For all of that day, Mother pondered it. Then she decided she had to hear the words from me. It was late afternoon in Idaho, nearly midnight in England, when my mother, unsure how to place an international call, found me online. The words on the screen were small, confined to a tiny text box in the corner of the browser, but somehow they seemed to swallow the room. She told me she had read my letter. I braced myself for her rage.

It is painful to face reality, she wrote. To realize there was something ugly, and I refused to see it.*2

I had to read those lines a number of times before I understood them. Before I realized that she was not angry, not blaming me, or trying to convince me I had only imagined. She believed me.

Don’t blame yourself, I told her. Your mind was never the same after the accident.

Maybe, she said. But sometimes I think we choose our illnesses, because they benefit us in some way.

I asked Mother why she’d never stopped Shawn from hurting me.

Shawn always said you picked the fights, and I guess I wanted to believe that, because it was easier. Because you were strong and rational, and anyone could see that Shawn was not.

That didn’t make sense. If I had seemed rational, why had Mother believed Shawn when he’d told her I was picking fights? That I needed to be subdued, disciplined.

I’m a mother, she said. Mothers protect. And Shawn was so damaged.

I wanted to say that she was also my mother but I didn’t. I don’t think Dad will believe any of this, I typed.

He will, she wrote. But it’s hard for him. It reminds him of the damage his bipolar has caused to our family.

I had never heard Mother admit that Dad might be mentally ill. Years before, I had told her what I’d learned in my psychology class about bipolar disorder and schizophrenia, but she had shrugged it off. Hearing her say it now felt liberating. The illness gave me something to attack besides my father, so when Mother asked why I hadn’t come to her sooner, why I hadn’t asked for help, I answered honestly.

Because you were so bullied by Dad, I said. You were not powerful in the house. Dad ran things, and he was not going to help us.

I am stronger now, she said. I no longer run scared.

When I read this, I imagined my mother as a young woman, brilliant and energetic, but also anxious and complying. Then the image changed, her body thinning, elongating, her hair flowing, long and silver.

Emily is being bullied, I wrote.

She is, Mother said. Like I was.

She is you, I said.

She is me. But we know better now. We can rewrite the story.

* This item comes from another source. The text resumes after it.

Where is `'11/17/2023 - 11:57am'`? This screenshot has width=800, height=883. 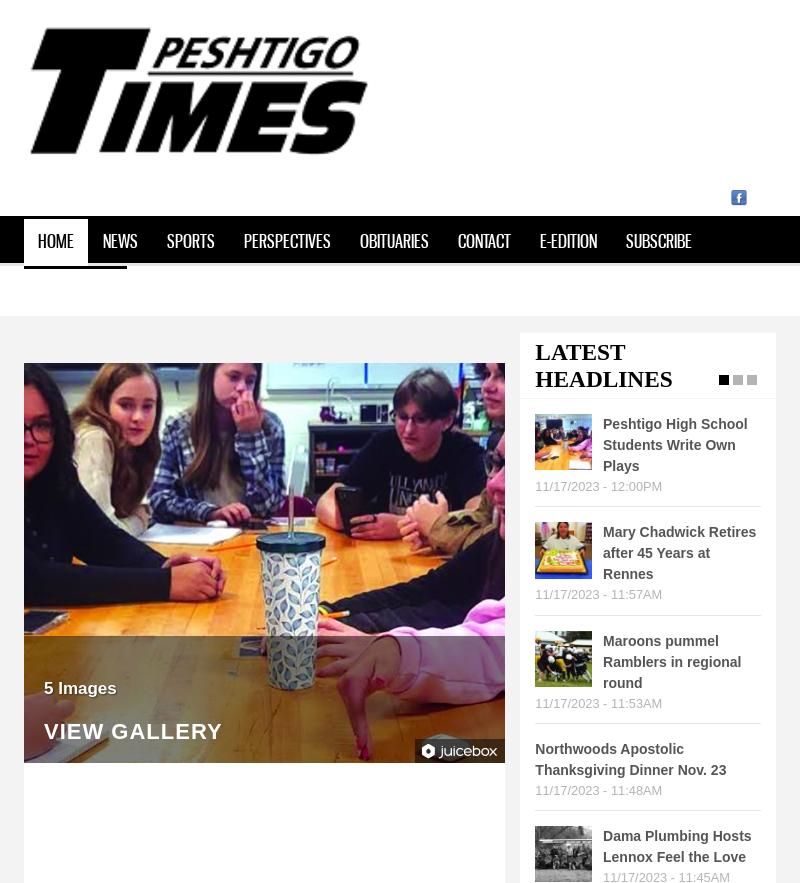 '11/17/2023 - 11:57am' is located at coordinates (597, 593).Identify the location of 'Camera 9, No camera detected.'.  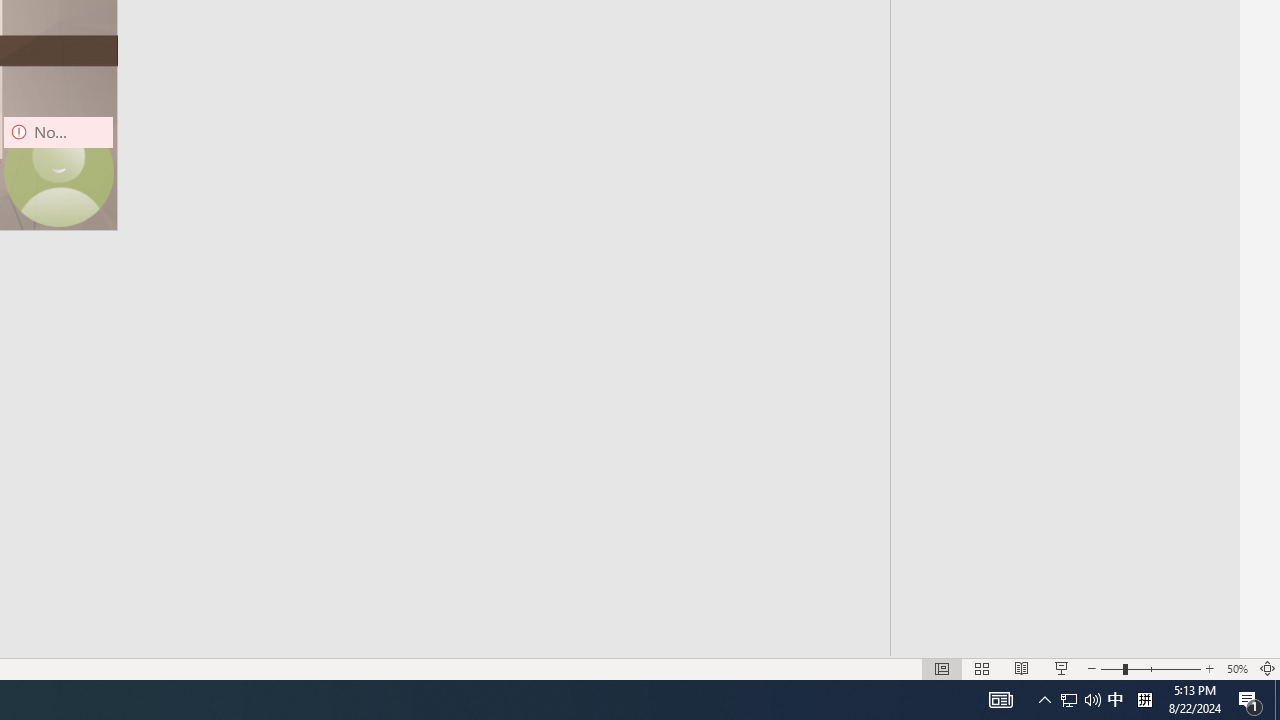
(58, 170).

I asked about a memory. It was from the weeks before I’d left for BYU, after Shawn had had a particularly bad night. He’d brought Mother to tears, then plopped onto the sofa and turned on the TV. I’d found her sobbing at the kitchen table, and she’d asked me not to go to BYU. “You’re the only one strong enough to handle him,” she’d said. “I can’t, and your father can’t. It has to be you.”